** Tasks and exercises **
**1.** Answer these questions using the blog post about the NBA in the 2010s.
(a) How many titles did the West win over the decade?
(b) How old was Kevin Durant at the time of the 2012 finals?
(c) How many free throws did the Heat have in Game Three?
**2.** Continue the blog post about the NBA in the 2010s, beginning right after its final sentence.

** Text excerpt **
Tuesday, August 13, 2019

The 2010's: Pro Basketball

Some thoughts on the last decade in the NBA:

2010:  Los Angeles Lakers (W) 4, Boston (E) 3
2011:  Dallas (W) 4, Miami (E) 2
2012:  Miami (E) 4, Oklahoma City (W) 1
2013:  Miami (E) 4, San Antonio (W) 3
2014:  San Antonio (W) 4, Miami (E) 1
2015:  Golden St. (W) 4, Cleveland (E) 2
2016:  Cleveland (E) 4, Golden St. (W) 3
2017:  Golden St. (W) 4, Cleveland (E) 1
2018:  Golden St. (W) 4, Cleveland (E) 0
2019:  Toronto (E) 4, Golden St. (W) 2

It's worth noting that after years of complaints about how the Eastern Conference is terrible, and the teams should be re-seeded, etc, the final results for the decade show that the West had six titles, while the East took four.  In other words, the competition between the West and the East is generally closer than your typical ACC/Big 10 challenge.

Best Franchise of the Decade:
On June 14, 2012, the Oklahoma City Thunder took the floor in their home arena with a 1-0 lead in the NBA finals.  At that moment, the Thunder were riding a five-game winning streak that looked like this (home team listed first):

5/31/2012:  Oklahoma City 102 - 82 San Antonio
6/2/2012:  Oklahoma City 109 - 103 San Antonio
6/4/2012:  San Antonio 103 - 108 Oklahoma City
6/6/2012:  Oklahoma City 107 - 99 San Antonio
6/12/2012:  Oklahoma City 105 - 94 Miami

Now if you look up above, you will see that Miami and San Antonio dominated the NBA in 2013 and 2014, so winning five straight against those two teams in the summer of 2012 was a big deal.  And look at the talent on the Thunder line-up.  They had Kevin Durant, who was only 23 years old.  They had Russell Westbrook, who was also 23.  They had James Harden, who was 22.  And they had Serge Ibaka, who was also 22.  And those guys, as young as they were, had already shown the mental fortitude to beat the Spurs four straight times.  I thought at the time that I was watching the next great NBA dynasty, and I was very excited.

That night, James Harden went 7-11 from the field, and scored 21 points.  Durant went 12-22 and scored 32 points.  But Russell Westbrook went 10-26.  He got 27 points, but his missed shots killed the Thunder, who lost 100-95.  The Thunder then lost two heartbreakers in Miami:  91-85 and 104-98.  The Heat had 35 free throws in Game Three, while the Thunder had only 24.  In Game Four, the Thunder had a 33-19 lead after the first quarter, and for the game Westbrook went 20-32 for 43 points.  But the Heat had 25 free throws, and the Thunder had 16, and that was the difference in the game.

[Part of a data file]
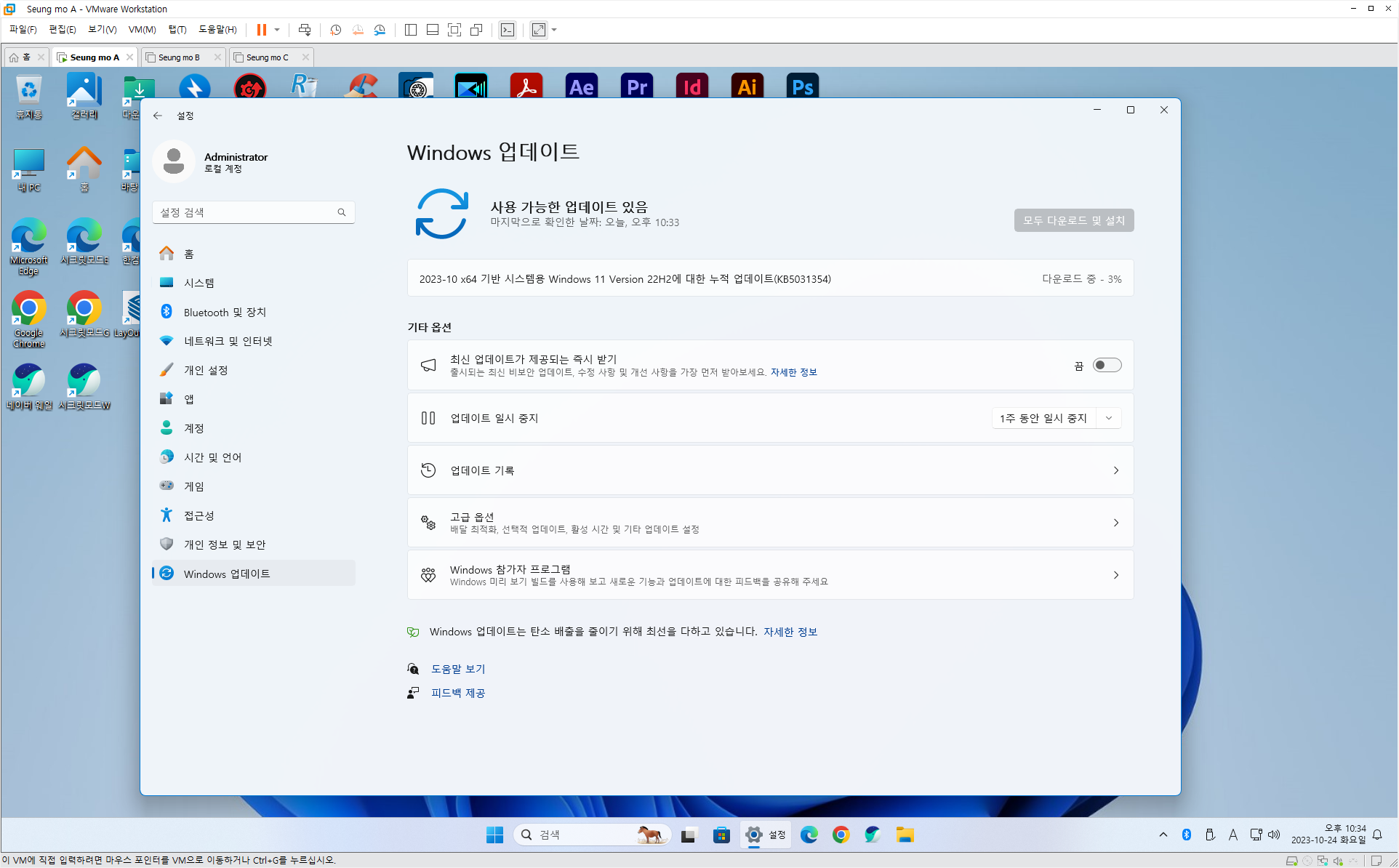Toggle get latest updates immediately switch

click(x=1107, y=366)
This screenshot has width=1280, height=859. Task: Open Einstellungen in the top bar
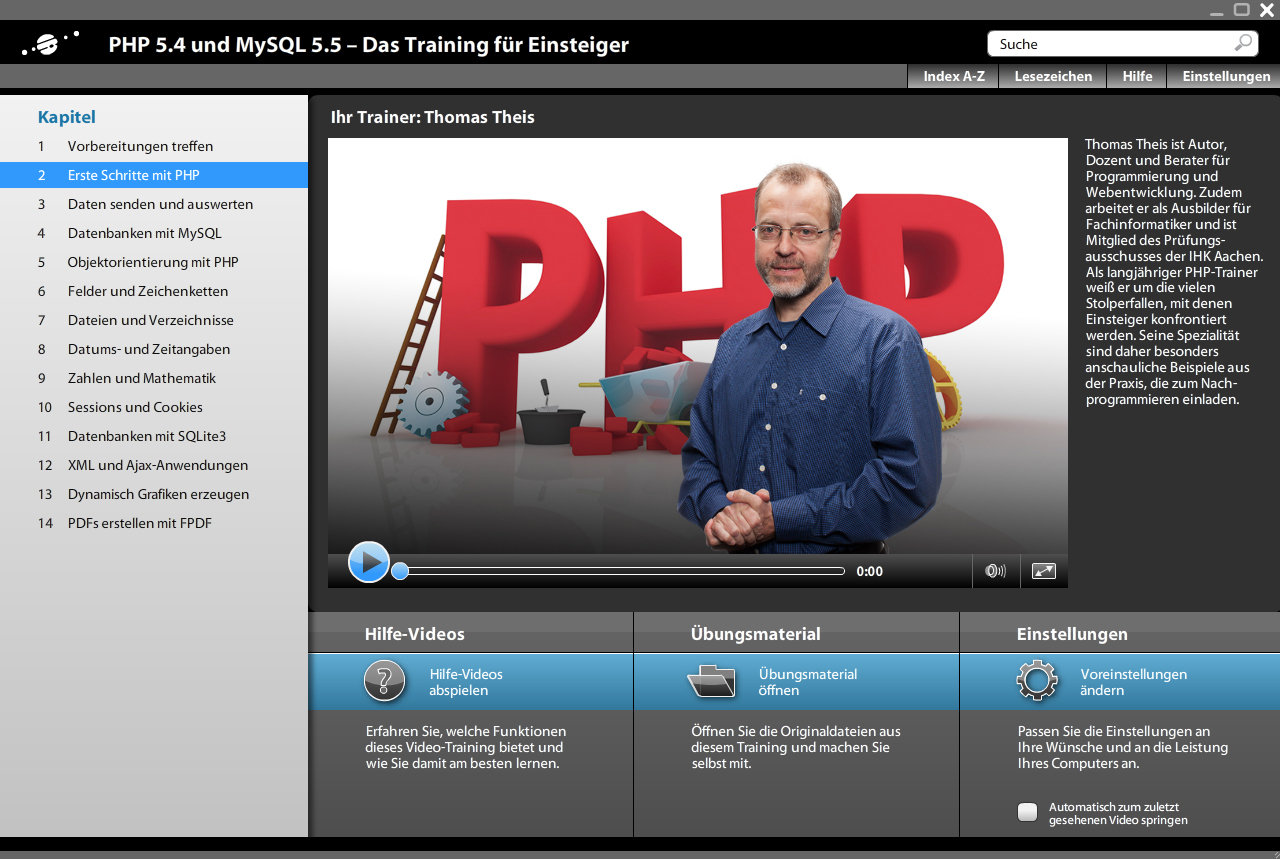(1225, 76)
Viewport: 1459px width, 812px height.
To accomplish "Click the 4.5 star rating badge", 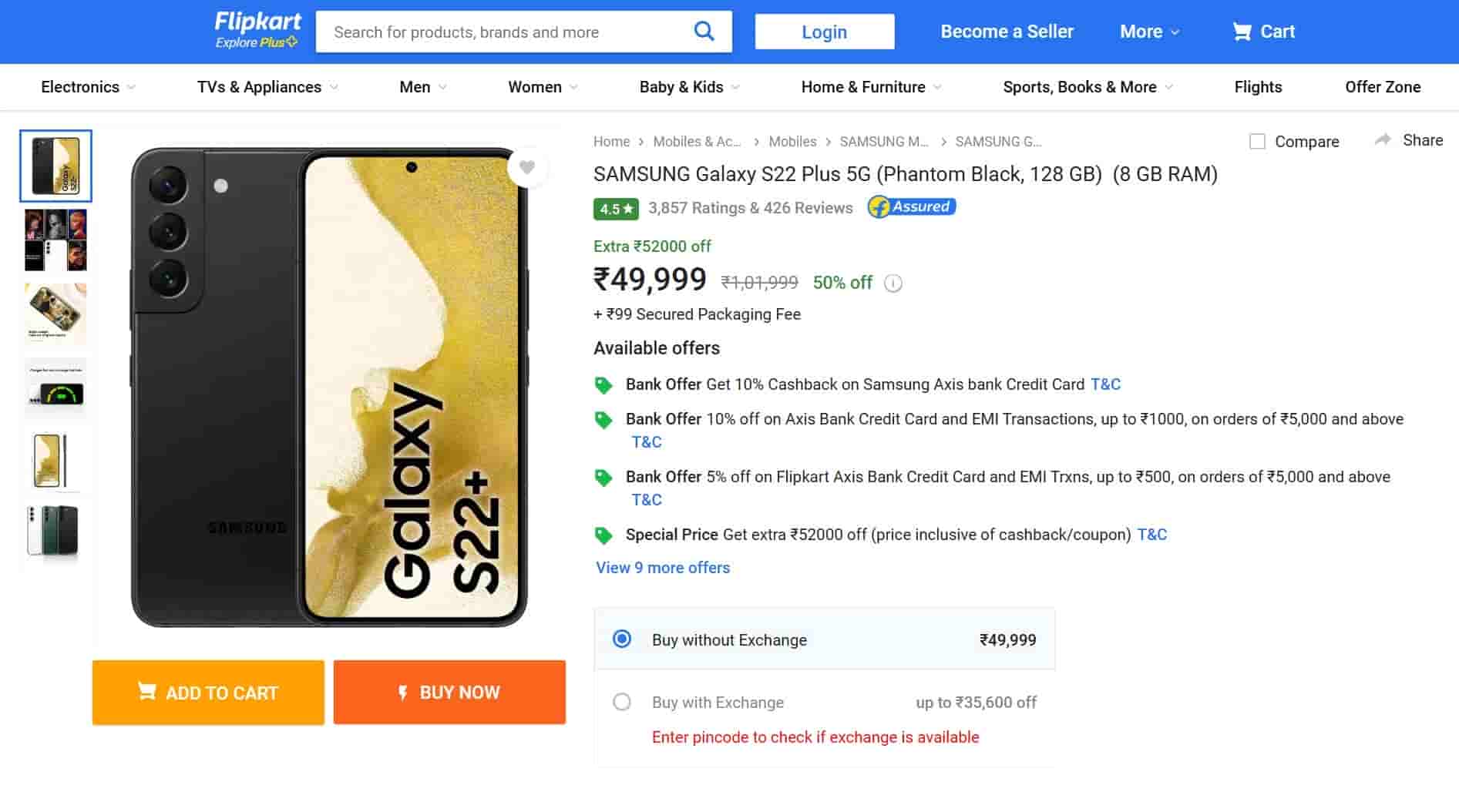I will [616, 209].
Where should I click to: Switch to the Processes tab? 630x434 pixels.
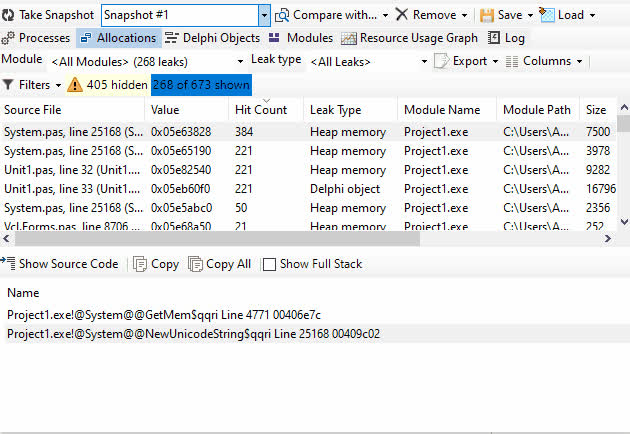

** Answer set **
**1.**
(a) Six
(b) 23
(c) 35

**2.**
If Game Five had been in Oklahoma City, the Thunder might have rallied.  But it was in Miami, and they collapsed, losing 121-106.  After so many years of hype, LeBron James finally had his title.  And that was it for the Thunder.  They got rid of Harden in the offseason, and neither Harden nor Westbrook has ever been back to the NBA Finals.  Durant eventually got there, but only after he joined the Warriors.  I've never seen any good explanation for what happened to the Thunder, and I don't suppose I ever will.  But I'm still very sorry about how that all turned out.

So the Franchise of the Decade turned out to be Golden State.  One of the worst franchises in the league for over 30 years after their 1975 title, the Warriors took the gun-slinging model that Oklahoma City had showed everyone in 2012, and added mental toughness and selflessness that made them almost unbeatable.  Had the Warriors not been felled by a truly spectacular wave of injuries a few months ago, they would have won three titles in a row.  For me, the beauty and joy with which they play the game have made the Warriors my favorite NBA team since the Celtics of the 1980's.  They may be getting close to the end of the line now, but what a line it has been.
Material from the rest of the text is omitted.